Mir schrieb in einer Facebook-Gruppe vor einiger Zeit eine junge Dame: „Wieso sollte der XYZ kein guter MTL-Verdampfer sein? Das wird doch nicht über die Airflow bestimmt!“ Dazu muss ich sagen: erst die Airflow definiert einen MTL-Verdampfer! Dabei ist der Zugwiderstand eigentlich nur ein Effekt der Airflow, aber nicht die Grundlage. Der Zugwiderstand ist vielmehr eine subjektive Größe, die jeder für sich anders präferiert oder definiert. Das bedeutet im Umkehrschluß, dass ein guter MTL-Verdampfer eben bei fast jedem Zugwiderstand einen hervorragenden Geschmack und einen dichten Dampf liefern sollte. Hierdurch eignet er sich im Idealfall hervorragend für Liebhaber eines engeren wie auch eines offeneren Zuges!

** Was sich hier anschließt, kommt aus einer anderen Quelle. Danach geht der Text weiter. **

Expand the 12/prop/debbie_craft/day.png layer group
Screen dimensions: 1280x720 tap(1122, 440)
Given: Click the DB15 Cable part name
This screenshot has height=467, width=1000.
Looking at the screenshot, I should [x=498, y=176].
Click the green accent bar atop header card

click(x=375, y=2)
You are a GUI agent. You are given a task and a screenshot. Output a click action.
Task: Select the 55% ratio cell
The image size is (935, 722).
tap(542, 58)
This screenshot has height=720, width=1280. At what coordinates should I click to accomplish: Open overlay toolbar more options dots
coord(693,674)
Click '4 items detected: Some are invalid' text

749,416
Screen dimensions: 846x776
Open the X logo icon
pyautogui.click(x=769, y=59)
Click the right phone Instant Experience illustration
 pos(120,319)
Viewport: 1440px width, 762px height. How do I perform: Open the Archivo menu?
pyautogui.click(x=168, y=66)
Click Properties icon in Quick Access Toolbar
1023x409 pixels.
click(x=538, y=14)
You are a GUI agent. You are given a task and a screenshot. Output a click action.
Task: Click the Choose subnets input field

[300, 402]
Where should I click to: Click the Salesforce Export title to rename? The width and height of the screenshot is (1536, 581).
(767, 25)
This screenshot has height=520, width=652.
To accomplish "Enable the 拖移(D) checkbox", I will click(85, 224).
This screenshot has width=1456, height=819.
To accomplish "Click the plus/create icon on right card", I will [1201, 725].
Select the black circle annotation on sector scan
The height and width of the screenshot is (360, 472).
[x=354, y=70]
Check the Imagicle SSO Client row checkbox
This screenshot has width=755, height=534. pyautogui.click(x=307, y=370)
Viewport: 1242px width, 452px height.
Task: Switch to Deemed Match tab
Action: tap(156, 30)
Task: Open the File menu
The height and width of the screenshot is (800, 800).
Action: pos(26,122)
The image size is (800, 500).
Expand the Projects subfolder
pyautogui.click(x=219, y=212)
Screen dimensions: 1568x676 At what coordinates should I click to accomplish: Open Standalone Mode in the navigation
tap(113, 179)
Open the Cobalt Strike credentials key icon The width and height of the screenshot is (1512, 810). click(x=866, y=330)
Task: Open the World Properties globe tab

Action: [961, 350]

Die Güte eines MTL-Verdampfers definiert sich eben nicht über einen strengen Zugwiderstand, sondern darüber, wie die Airflow hinsichtlich Geschwindigkeit und Kompression die Coil versorgt und dazu führt, dass der MTL-Dampf überhaupt erst entsteht. Durch die korrekte Umsetzung dieser Faktoren ergibt sich der Zugwiderstand als Konsequenz.

Dabei ist wesentlich, dass der Einlass außen einen wesentlich größeren Durchmesser hat als der Auslass unter der Coil, im Grunde ein ähnliches Prinzip wie bei einer Flugzeugturbine. Diese würde kein Konstrukteur um 180° gedreht einbauen, weil das Flugzeug dann einen Rückwärtsschub erhielte. Entsprechend lassen sich die MTL-Verdampfer am Markt in zwei Kategorien einordnen: die mit korrekt konstruierter Airflow und die mit einer umgekehrten Airflow. Letztere sind konstruktionsbedingt nicht in der Lage, das zu liefern, was man als MTL-Dampfen in der ursprünglichen Version bezeichnen könnte, bis hin zu einigen Adepten, die selbst die grundlegendsten Merkmale nicht umgesetzt haben. 

So ergibt sich am Ende ein klares Bild mit einer recht klaren Orientierung.

Meine persönliche Erfahrung aus meiner intensiven Beschäftigung mit MTL-Verdampfern zeigte jedenfalls für mich, dass einerseits einige der hochpreisigen Verdampfer in ihrem Preis als angemessen oder sogar preiswert gewertet werden dürfen, weil sie eben auch ein exzellentes Dampferlebnis liefern; dies nicht aber einfach mal so, sondern weil ein gerüttelt Maß an Ingenieurskunst und Entwicklung dahinter steht. Demgegenüber stehen Produkte, die genau diese Kriterien augenscheinlich vermissen lassen. Und so sind oft diejenigen Produkte, die über die entsprechenden Kanäle gehyped wurden, größtenteils von enttäuschender Performance.

Ich hoffe, dass es mir gelang, mit dieser kleinen Grundlagen-Arbeit zum Thema MTL, Ihr wertes Interesse an der Materie und für die Faszination der MTL-Dampfkultur zu wecken.